* **RECORDS SHOWN**:
◇ ◇ ◇ ◇ ◇ ◇ ◇

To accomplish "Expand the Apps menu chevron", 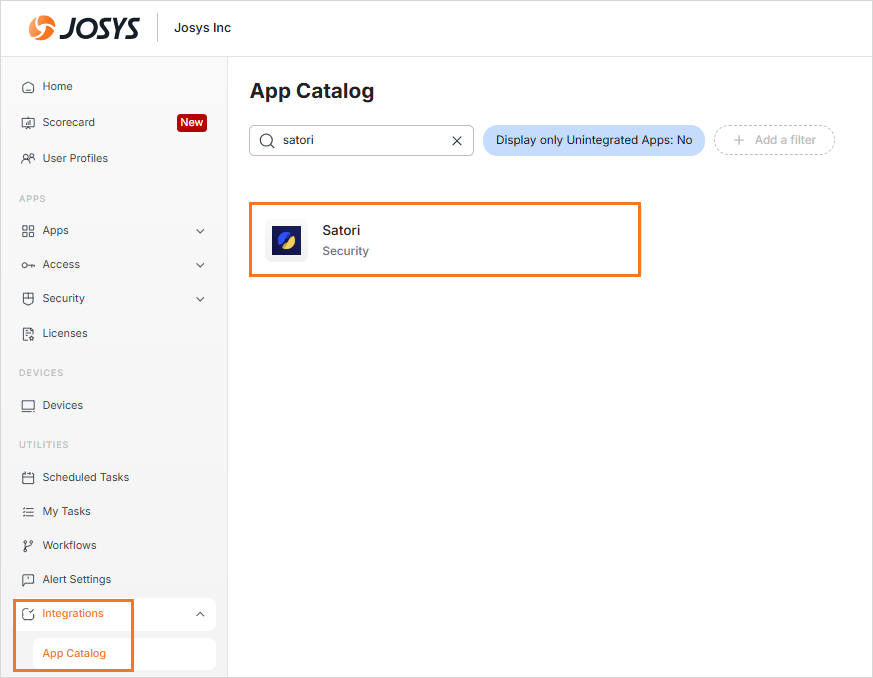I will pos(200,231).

◇ ◇ ◇ ◇ ◇ ◇ ◇

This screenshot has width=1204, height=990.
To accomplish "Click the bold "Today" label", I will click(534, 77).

◇ ◇ ◇ ◇ ◇ ◇ ◇

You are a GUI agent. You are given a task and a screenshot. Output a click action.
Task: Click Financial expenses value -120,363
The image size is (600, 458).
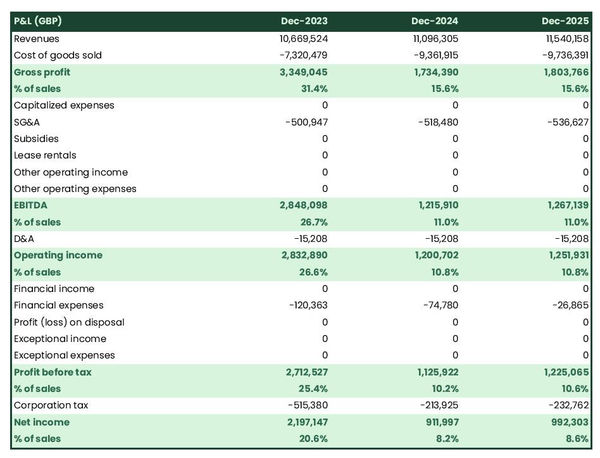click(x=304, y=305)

◇ ◇ ◇ ◇ ◇ ◇ ◇

Within the listing above, find every line containing the string "screenshot" and return it.

This screenshot has width=1204, height=990.
You are a GUI agent. You are given a task and a screenshot. Output a click action.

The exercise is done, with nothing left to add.